▶ [Available records]
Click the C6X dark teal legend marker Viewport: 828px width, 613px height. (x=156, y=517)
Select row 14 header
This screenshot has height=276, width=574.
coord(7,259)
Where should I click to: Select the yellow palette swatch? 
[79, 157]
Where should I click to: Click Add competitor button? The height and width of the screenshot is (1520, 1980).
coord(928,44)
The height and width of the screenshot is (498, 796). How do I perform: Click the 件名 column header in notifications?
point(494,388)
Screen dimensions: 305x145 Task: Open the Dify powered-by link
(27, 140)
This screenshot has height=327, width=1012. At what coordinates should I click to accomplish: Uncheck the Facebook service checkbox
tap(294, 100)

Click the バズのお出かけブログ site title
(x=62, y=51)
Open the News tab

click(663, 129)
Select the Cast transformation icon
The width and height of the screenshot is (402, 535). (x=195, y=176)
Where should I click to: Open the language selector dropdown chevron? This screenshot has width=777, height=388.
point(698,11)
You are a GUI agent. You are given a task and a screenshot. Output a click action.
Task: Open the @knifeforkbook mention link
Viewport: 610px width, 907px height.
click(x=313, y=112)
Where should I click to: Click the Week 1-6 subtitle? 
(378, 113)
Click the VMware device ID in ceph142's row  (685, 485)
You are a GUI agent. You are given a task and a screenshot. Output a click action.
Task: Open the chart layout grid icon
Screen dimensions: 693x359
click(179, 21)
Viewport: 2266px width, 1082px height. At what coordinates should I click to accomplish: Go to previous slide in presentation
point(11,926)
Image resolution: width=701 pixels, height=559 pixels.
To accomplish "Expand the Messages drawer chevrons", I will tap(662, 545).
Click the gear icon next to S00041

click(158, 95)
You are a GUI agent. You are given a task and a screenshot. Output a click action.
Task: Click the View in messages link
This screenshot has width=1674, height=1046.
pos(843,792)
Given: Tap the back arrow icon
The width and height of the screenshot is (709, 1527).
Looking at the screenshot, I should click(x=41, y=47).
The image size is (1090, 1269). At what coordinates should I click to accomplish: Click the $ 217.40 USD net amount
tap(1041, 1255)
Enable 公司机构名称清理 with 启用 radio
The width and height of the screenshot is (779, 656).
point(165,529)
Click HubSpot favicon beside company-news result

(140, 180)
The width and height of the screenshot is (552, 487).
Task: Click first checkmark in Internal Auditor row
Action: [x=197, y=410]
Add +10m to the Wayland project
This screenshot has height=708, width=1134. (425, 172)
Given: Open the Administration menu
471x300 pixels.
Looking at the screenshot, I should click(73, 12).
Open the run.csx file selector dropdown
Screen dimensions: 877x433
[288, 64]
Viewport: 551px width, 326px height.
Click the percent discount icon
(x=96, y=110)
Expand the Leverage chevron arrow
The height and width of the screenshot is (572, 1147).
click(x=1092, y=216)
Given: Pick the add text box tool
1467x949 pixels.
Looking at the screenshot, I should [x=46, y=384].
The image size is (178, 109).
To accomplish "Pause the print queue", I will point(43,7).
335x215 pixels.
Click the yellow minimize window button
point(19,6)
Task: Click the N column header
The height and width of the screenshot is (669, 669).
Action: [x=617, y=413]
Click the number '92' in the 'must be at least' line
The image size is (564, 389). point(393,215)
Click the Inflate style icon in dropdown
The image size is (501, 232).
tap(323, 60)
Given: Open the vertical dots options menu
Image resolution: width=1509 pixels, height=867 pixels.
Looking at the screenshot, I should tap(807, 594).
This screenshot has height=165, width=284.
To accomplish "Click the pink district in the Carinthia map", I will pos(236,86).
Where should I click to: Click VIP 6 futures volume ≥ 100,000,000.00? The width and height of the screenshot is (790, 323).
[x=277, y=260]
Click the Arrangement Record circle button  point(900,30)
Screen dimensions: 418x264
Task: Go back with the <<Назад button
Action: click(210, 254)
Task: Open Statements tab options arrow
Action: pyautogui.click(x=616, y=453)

▶ [Aim of the exercise] Convert the data above into a JSON list of strings, with one string per line and blank lines omitted.

▶ [Output for this task]
[
  "Click the C6X dark teal legend marker Viewport: 828px width, 613px height. (x=156, y=517)",
  "Select row 14 header",
  "This screenshot has height=276, width=574.",
  "coord(7,259)",
  "Where should I click to: Select the yellow palette swatch? ",
  "[79, 157]",
  "Where should I click to: Click Add competitor button? The height and width of the screenshot is (1520, 1980).",
  "coord(928,44)",
  "The height and width of the screenshot is (498, 796). How do I perform: Click the 件名 column header in notifications?",
  "point(494,388)",
  "Screen dimensions: 305x145 Task: Open the Dify powered-by link",
  "(27, 140)",
  "This screenshot has height=327, width=1012. At what coordinates should I click to accomplish: Uncheck the Facebook service checkbox",
  "tap(294, 100)",
  "Click the バズのお出かけブログ site title",
  "(x=62, y=51)",
  "Open the News tab",
  "click(663, 129)",
  "Select the Cast transformation icon",
  "The width and height of the screenshot is (402, 535). (x=195, y=176)",
  "Where should I click to: Open the language selector dropdown chevron? This screenshot has width=777, height=388.",
  "point(698,11)",
  "You are a GUI agent. You are given a task and a screenshot. Output a click action.",
  "Task: Open the @knifeforkbook mention link",
  "Viewport: 610px width, 907px height.",
  "click(x=313, y=112)",
  "Where should I click to: Click the Week 1-6 subtitle? ",
  "(378, 113)",
  "Click the VMware device ID in ceph142's row  (685, 485)",
  "You are a GUI agent. You are given a task and a screenshot. Output a click action.",
  "Task: Open the chart layout grid icon",
  "Screen dimensions: 693x359",
  "click(179, 21)",
  "Viewport: 2266px width, 1082px height. At what coordinates should I click to accomplish: Go to previous slide in presentation",
  "point(11,926)",
  "Image resolution: width=701 pixels, height=559 pixels.",
  "To accomplish \"Expand the Messages drawer chevrons\", I will tap(662, 545).",
  "Click the gear icon next to S00041",
  "click(158, 95)",
  "You are a GUI agent. You are given a task and a screenshot. Output a click action.",
  "Task: Click the View in messages link",
  "This screenshot has width=1674, height=1046.",
  "pos(843,792)",
  "Given: Tap the back arrow icon",
  "The width and height of the screenshot is (709, 1527).",
  "Looking at the screenshot, I should click(x=41, y=47).",
  "The image size is (1090, 1269). At what coordinates should I click to accomplish: Click the $ 217.40 USD net amount",
  "tap(1041, 1255)",
  "Enable 公司机构名称清理 with 启用 radio",
  "The width and height of the screenshot is (779, 656).",
  "point(165,529)",
  "Click HubSpot favicon beside company-news result",
  "(140, 180)",
  "The width and height of the screenshot is (552, 487).",
  "Task: Click first checkmark in Internal Auditor row",
  "Action: [x=197, y=410]",
  "Add +10m to the Wayland project",
  "This screenshot has height=708, width=1134. (425, 172)",
  "Given: Open the Administration menu",
  "471x300 pixels.",
  "Looking at the screenshot, I should click(73, 12).",
  "Open the run.csx file selector dropdown",
  "Screen dimensions: 877x433",
  "[288, 64]",
  "Viewport: 551px width, 326px height.",
  "Click the percent discount icon",
  "(x=96, y=110)",
  "Expand the Leverage chevron arrow",
  "The height and width of the screenshot is (572, 1147).",
  "click(x=1092, y=216)",
  "Given: Pick the add text box tool",
  "1467x949 pixels.",
  "Looking at the screenshot, I should [x=46, y=384].",
  "The image size is (178, 109).",
  "To accomplish \"Pause the print queue\", I will point(43,7).",
  "335x215 pixels.",
  "Click the yellow minimize window button",
  "point(19,6)",
  "Task: Click the N column header",
  "The height and width of the screenshot is (669, 669).",
  "Action: [x=617, y=413]",
  "Click the number '92' in the 'must be at least' line",
  "The image size is (564, 389). point(393,215)",
  "Click the Inflate style icon in dropdown",
  "The image size is (501, 232).",
  "tap(323, 60)",
  "Given: Open the vertical dots options menu",
  "Image resolution: width=1509 pixels, height=867 pixels.",
  "Looking at the screenshot, I should tap(807, 594).",
  "This screenshot has height=165, width=284.",
  "To accomplish \"Click the pink district in the Carinthia map\", I will pos(236,86).",
  "Where should I click to: Click VIP 6 futures volume ≥ 100,000,000.00? The width and height of the screenshot is (790, 323).",
  "[x=277, y=260]",
  "Click the Arrangement Record circle button  point(900,30)",
  "Screen dimensions: 418x264",
  "Task: Go back with the <<Назад button",
  "Action: click(210, 254)",
  "Task: Open Statements tab options arrow",
  "Action: pyautogui.click(x=616, y=453)"
]